### The records
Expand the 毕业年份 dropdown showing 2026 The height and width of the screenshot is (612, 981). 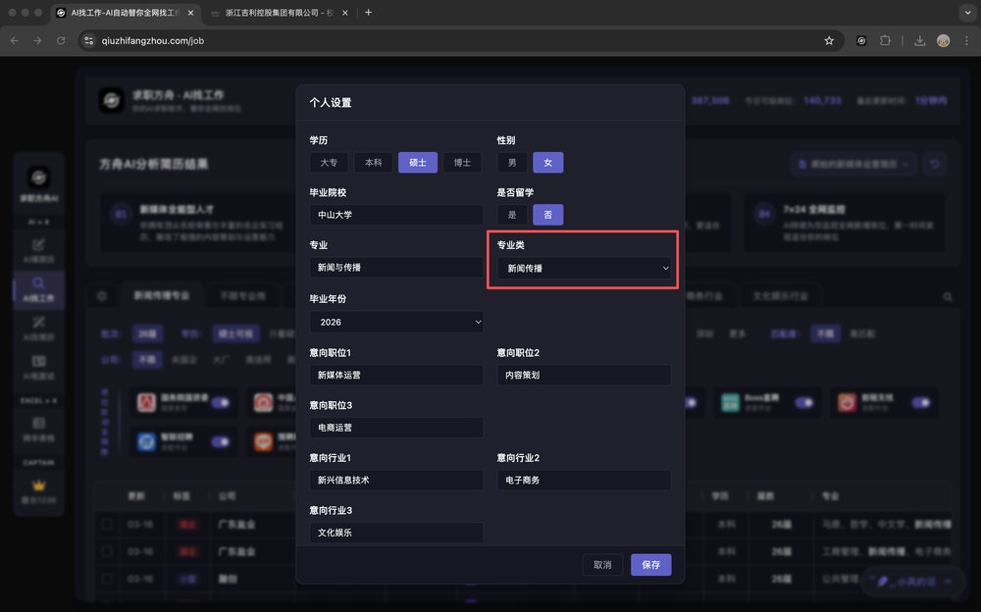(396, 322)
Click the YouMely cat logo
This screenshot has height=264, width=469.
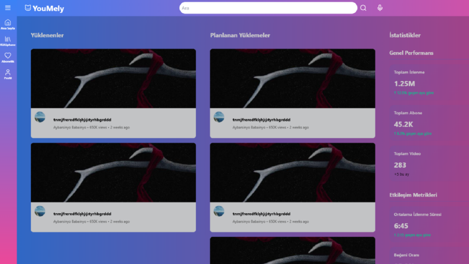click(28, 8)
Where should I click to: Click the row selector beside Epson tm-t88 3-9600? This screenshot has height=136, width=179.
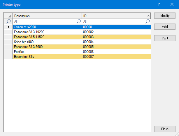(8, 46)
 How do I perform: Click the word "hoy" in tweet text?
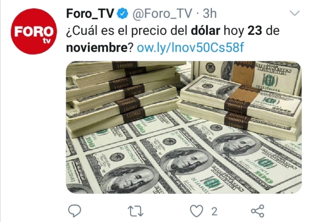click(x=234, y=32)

### The task
Could you recast the lines above as a Markdown table with the columns "Row" and "Text", starting at the line containing "Click the YouMely cat logo" and ending at the last line, skipping blank lines and leaving out the pictures?

### Correct response
| Row | Text |
|---|---|
| 1 | Click the YouMely cat logo |
| 2 | This screenshot has height=264, width=469. |
| 3 | click(28, 8) |
| 4 | Where should I click to: Click the row selector beside Epson tm-t88 3-9600? This screenshot has height=136, width=179. |
| 5 | (8, 46) |
| 6 |  How do I perform: Click the word "hoy" in tweet text? |
| 7 | click(x=234, y=32) |